§ TEXT FOR ANALYSIS:

------------

Careful monitoring, good forest management and control measures have kept Southern pine beetle populations below outbreak levels in recent years in the state.
“Landowners should know that these beetles are native to Southeastern forests, so they are always around and definitely able to make a comeback at some point,” he said.
Recently, Ips bark beetles have become more problematic than they were historically, likely due to lack of management because of reduced timber prices. These insects can cause a fair amount of mortality at times.
There are three species of Ips bark beetles that occur in Mississippi and the Southeast. These beetles do not appear in defined areas, as do Southern pine beetle infestations.
“Ips tend to cause scattered mortality of only the weakest trees throughout stands,” Self said.
He said these beetles are present throughout most pine stands in the South, and they take advantage of disturbances caused by normal management activities that sometimes wound nearby trees. This includes thinning operations and the slash materials left after routine harvests.
“Ips beetles take advantage of these disturbances to colonize trees wounded during harvest,” Self said. “Minimizing wounding of residual trees and proper slash management following harvest operations are key to reducing subsequent Ips problems.”
Another native pest is the deodar weevil, which has caused a lot of problems in the past but not much lately.
While Southern pine beetles and Ips are small insects, deodar weevils reach about a quarter inch long as adults. They attack a variety of conifers, including loblolly, longleaf, shortleaf and slash pine trees. They spread pitch canker to trees, mostly in the fall when fungus-carrying weevils bore into trees to reproduce.
“Fading crowns in the fall or winter are a common symptom of deodar weevil activity, but this alone does not confirm their presence,” Self said. “The most definitive sign of a deodar infestation is the chip cocoon created by larvae in preparation for their pupation. These chip cocoons are visible as early as February and are usually found on the bottom 10 feet of the main stem.”
Bark on heavily infected deodar-infested trees can slip off, exposing the chip cocoons, or wood splinters circling a small hole.
Prevention is typically the best answer to these insect pest problems.

------------

§ DATASET CONTENT:
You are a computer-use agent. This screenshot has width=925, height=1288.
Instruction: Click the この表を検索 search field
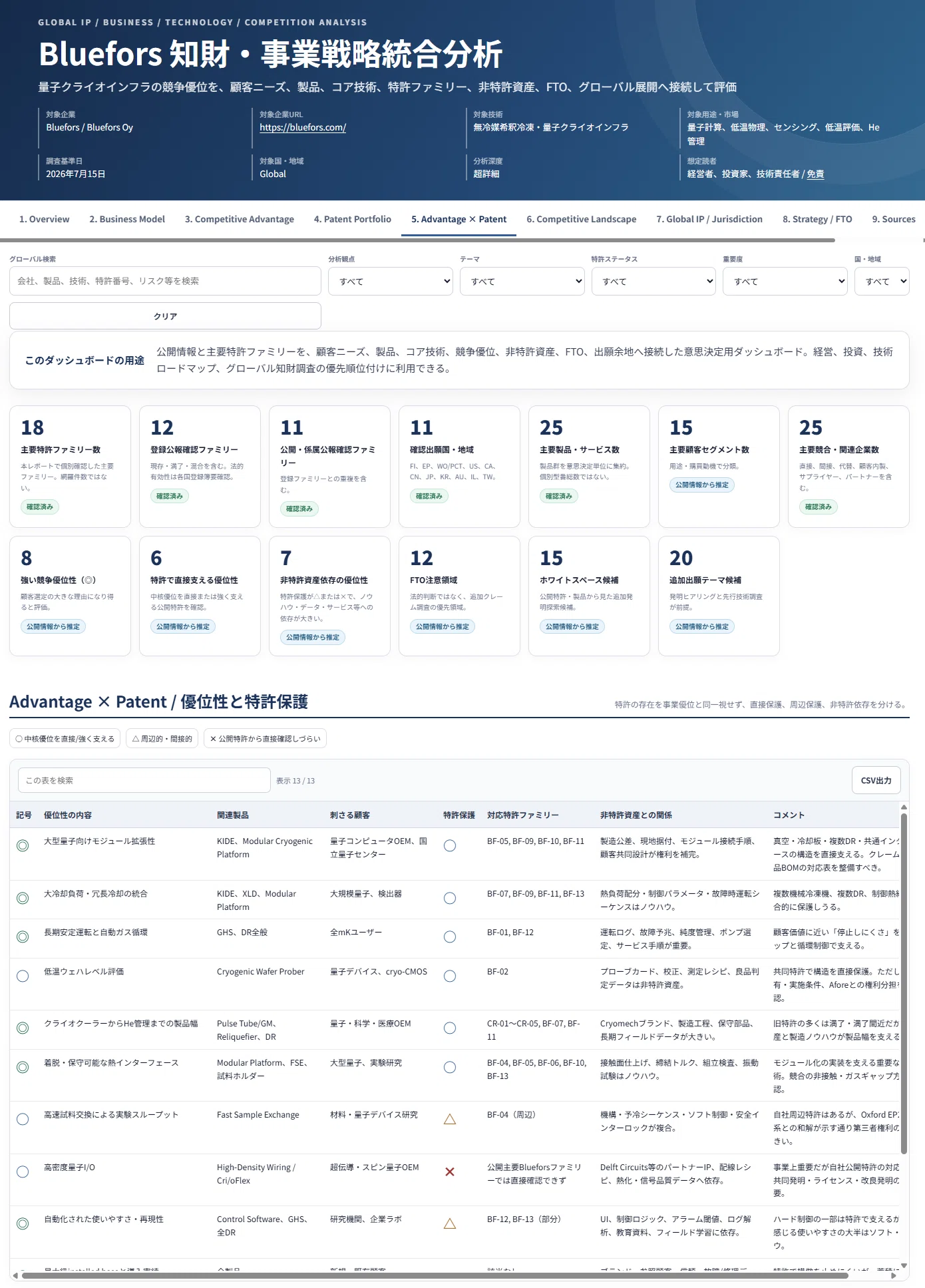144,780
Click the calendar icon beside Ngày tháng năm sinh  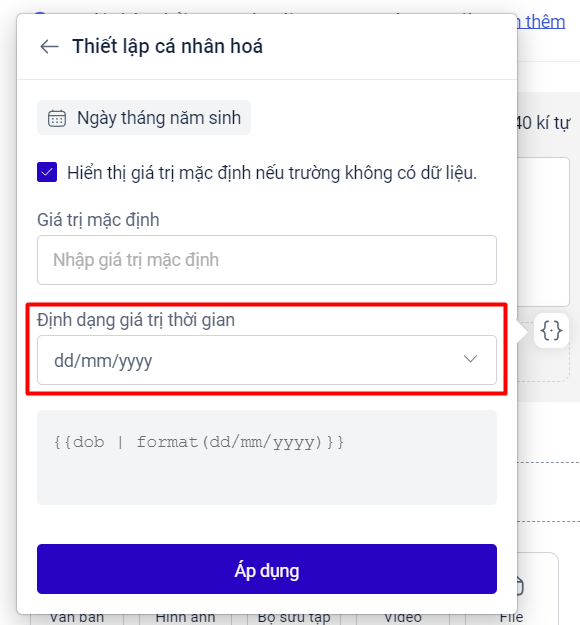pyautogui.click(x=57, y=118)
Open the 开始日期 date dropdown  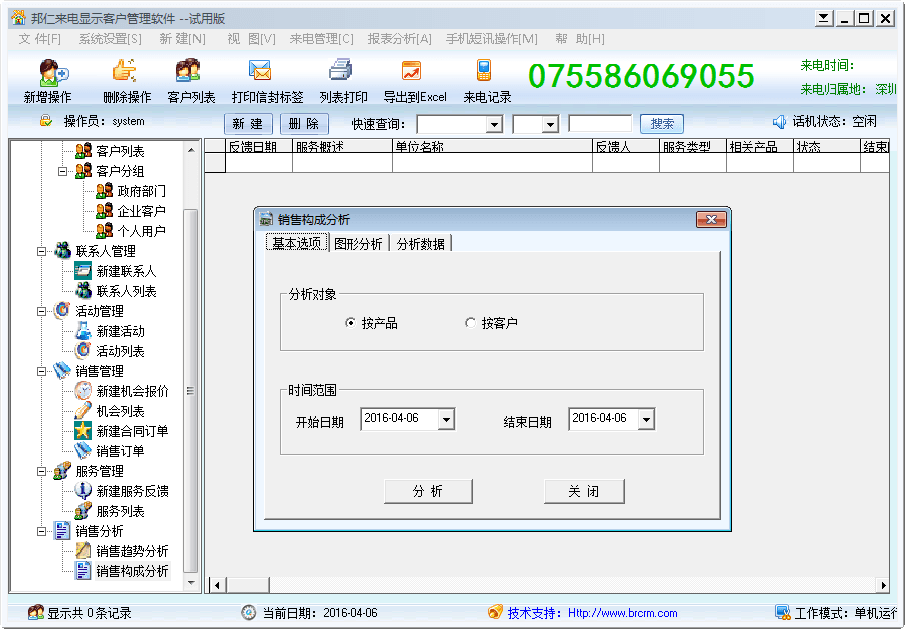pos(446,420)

------------

§ COMPLETE THE FOLLOWING:
1 – From the text on forest insect pests, reproduce the stretch from "While Southern pine" through "trees to reproduce." word for word.
2 – Render this sentence from the text on forest insect pests in Spanish: "Prevention is typically the best answer to these insect pest problems."

§ SOLUTIONS FOR EACH TASK:
1 –
While Southern pine beetles and Ips are small insects, deodar weevils reach about a quarter inch long as adults. They attack a variety of conifers, including loblolly, longleaf, shortleaf and slash pine trees. They spread pitch canker to trees, mostly in the fall when fungus-carrying weevils bore into trees to reproduce.

2 – La prevención suele ser la mejor respuesta a estos problemas de plagas de insectos.